Hi there,
I was wondering if I could the exact difference, if any, among the concepts above. I've almost got no difference between 'instinct' and 'common sense'. Thanks.
We use it quite a lot in BrE, yes, and it pretty much means the same thing. It's pronounced to rhyme with "mouse" but spelt without the "e".
I have literally never heard this. Do you know anything about it's origin? Is it informal? (I like adding to my BrE vocabulary.)
I have literally never heard this. Do you know anything about it's origin? Is it informal? (I like adding to my BrE vocabulary.)
To return to the original question:
To me, instinct refers to behaviour that has been built into all organisms by evolution. Instinct causes us to feed, avoid pain, seek pleasure and so forth.

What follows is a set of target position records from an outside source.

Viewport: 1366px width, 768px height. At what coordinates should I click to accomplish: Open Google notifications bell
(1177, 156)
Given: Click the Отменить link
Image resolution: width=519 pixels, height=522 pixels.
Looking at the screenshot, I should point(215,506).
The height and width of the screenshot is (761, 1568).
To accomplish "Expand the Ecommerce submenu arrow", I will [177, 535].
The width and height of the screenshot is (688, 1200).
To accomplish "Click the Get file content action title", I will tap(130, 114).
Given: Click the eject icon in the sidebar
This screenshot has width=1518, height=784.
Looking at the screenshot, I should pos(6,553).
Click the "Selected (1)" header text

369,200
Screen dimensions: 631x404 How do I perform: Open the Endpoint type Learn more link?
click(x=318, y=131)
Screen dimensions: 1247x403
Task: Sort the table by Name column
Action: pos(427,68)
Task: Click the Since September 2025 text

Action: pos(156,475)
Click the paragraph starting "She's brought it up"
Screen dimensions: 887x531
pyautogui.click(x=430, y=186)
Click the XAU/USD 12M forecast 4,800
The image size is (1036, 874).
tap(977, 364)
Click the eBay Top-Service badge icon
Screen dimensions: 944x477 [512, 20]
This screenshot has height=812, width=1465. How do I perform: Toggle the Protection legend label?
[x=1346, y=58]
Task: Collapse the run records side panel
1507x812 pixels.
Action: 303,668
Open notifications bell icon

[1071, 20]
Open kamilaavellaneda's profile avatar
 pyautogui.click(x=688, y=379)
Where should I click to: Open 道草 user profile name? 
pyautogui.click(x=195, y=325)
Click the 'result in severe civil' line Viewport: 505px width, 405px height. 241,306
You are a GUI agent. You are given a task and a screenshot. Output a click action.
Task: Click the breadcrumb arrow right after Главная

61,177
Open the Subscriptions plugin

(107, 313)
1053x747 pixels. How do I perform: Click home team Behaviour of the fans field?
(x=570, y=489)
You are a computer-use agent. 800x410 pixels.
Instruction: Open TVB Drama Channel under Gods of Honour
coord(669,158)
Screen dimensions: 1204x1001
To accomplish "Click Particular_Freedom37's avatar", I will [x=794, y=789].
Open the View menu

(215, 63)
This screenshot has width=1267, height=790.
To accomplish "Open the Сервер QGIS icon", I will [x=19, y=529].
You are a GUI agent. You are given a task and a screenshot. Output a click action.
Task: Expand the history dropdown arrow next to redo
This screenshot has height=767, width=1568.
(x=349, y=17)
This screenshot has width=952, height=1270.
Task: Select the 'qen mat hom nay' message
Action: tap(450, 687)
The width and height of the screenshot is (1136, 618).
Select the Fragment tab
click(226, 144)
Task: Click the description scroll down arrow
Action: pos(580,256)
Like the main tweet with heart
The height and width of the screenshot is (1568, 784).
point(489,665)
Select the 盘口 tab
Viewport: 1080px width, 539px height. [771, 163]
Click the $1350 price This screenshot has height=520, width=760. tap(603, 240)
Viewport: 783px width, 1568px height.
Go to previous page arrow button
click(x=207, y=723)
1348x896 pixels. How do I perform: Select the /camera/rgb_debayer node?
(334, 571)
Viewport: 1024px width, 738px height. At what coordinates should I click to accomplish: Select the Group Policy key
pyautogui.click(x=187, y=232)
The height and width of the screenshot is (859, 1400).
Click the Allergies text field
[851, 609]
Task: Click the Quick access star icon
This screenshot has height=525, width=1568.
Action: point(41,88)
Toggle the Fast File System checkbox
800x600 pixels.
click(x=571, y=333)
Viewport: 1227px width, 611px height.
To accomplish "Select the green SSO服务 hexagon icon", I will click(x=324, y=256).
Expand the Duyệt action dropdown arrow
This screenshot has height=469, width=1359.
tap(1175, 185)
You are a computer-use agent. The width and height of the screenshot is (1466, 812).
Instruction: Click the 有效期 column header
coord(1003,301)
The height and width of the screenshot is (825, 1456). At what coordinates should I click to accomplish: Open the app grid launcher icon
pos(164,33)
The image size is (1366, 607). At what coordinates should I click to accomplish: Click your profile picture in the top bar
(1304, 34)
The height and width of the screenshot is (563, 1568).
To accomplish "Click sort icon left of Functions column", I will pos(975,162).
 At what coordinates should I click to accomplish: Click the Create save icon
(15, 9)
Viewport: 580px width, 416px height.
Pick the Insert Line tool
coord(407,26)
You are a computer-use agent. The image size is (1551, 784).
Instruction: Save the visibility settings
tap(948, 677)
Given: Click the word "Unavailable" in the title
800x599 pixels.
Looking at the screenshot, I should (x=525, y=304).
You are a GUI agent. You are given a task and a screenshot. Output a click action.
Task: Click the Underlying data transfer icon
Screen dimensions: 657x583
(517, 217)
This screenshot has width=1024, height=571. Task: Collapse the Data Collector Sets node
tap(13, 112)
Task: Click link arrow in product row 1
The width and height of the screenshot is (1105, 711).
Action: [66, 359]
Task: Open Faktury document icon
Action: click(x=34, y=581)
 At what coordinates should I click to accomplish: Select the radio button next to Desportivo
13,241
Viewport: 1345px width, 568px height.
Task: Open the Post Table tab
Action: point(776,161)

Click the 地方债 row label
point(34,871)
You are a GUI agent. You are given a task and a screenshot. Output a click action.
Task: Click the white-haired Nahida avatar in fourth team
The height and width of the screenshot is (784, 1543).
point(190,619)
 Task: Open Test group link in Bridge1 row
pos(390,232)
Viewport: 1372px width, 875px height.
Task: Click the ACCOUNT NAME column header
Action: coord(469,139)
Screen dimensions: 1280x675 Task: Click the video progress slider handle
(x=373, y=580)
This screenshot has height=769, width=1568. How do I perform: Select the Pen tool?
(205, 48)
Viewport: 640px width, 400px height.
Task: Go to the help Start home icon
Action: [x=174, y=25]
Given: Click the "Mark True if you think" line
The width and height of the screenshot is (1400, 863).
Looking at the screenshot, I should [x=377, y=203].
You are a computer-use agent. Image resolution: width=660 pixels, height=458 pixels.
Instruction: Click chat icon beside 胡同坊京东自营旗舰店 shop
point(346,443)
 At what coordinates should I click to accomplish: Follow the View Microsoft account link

Intuition is the faculty we have of guessing accurately without resort to detailed reasoning. Give us a clue or two, and suddenly we are pretty sure of something.
Common sense, on the other hand, means conventional wisdom. Perhaps it originally meant common knowledge, but nowadays it has been so charged politically that it means the quality that those who agree with us share and those who disagree lack.
I am equally astonished. Just when you think you have heard all of the BrE differences, something comes out of the blue. I would have also figured someone was using the French for "we," if I had to guess.
It's rather informal.
Can we also put it this way that by 'intuition' we mean a level of unconscious perception we have of the surrounding environment and things happening there, while 'instinct' deals with the (immediate) reaction we have and show to the phenomena around?